私立秀麗華美学園
周りが女子ばっかだから隙ができる?

けっ、と思った。けっ。ばかにすんなよ。こちとら片思い10年目に突入しようとしてるんだからな。自虐だよ。

大体俺に隙ができたからって、そこにつけこもうとする物好きな女子がいるはずない。
自分のうだつの上がらなさとかぱっとしない加減とかは本田に言われなくたってわかっている。


亜美子さんの推測も気にするだけ無駄だな、と結論づけたところだったのだが。


「女子ばっかね、調理パート」


そんなタイミングでゆうかに言われると、どうしても動揺してしまった。

食堂で、久しぶりに4人で夜ごはんを食べていた時だ。
咲と雄吾の会話が途切れた時にゆうかはぽつりと言った。


「あ、でもやっぱ、みんな料理はできなさそうだった」

「へえ、そうなん? あたしもひとのこと言えんけど」

「わたしもね」

「……解せん」


山菜定食を食べる雄吾が呟いた。もうなんか50歳ぐらい年齢さば読んでんじゃねーかなこいつ。

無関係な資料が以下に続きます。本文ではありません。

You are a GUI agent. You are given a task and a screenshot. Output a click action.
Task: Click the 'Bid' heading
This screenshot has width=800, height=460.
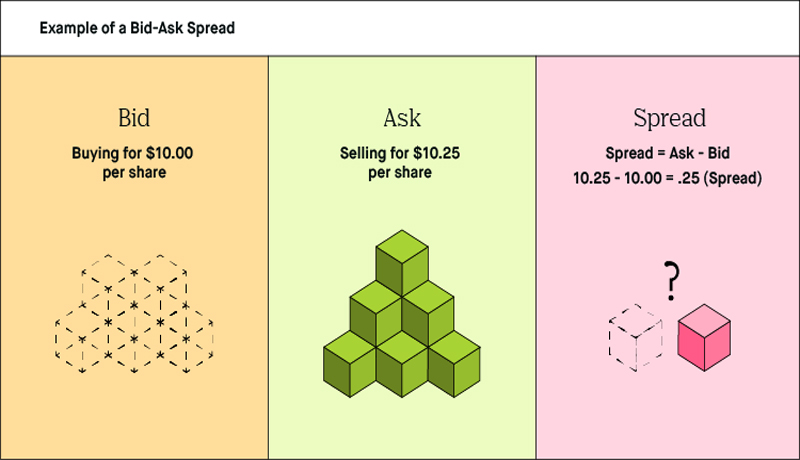click(134, 118)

「バイオリンやバレエより、よっぽど実用的だと思うのだが」

「……耳に痛いわ」

「あたしはどっちもやめてもーたけど」

「料理って発表会とかねーもんな」

「ああそっか、ひとに自慢できな意味ないっていう」

「家にはコックいるから出番ねーし」

「馬鹿馬鹿しいな。今更だが」


雄吾が料理をできるのはなんと父親に習ったからだと言う。

雄治朗さんのことだから、きっと家族に手料理ふるまったりしてるんだろうな。子育ての方針までイケメンだ。


「まあよかったやん、女の子だらけで華やかでさー」

「あー、うん」


否定するのも変だし別に咲はそういう意味で言っているわけではないはずなので、軽く返す。


「試作来週なんだってな。がんばれよ」

「うん」


――最近4人でいる時、ゆうかは口数が少なかった。

出方をお互いうかがっているような妙な空気は確かにあって、そもそもの原因からして俺が出るべきだとは思っていたけど。


もう少し、頑張ってからにしようと思うようになっていた。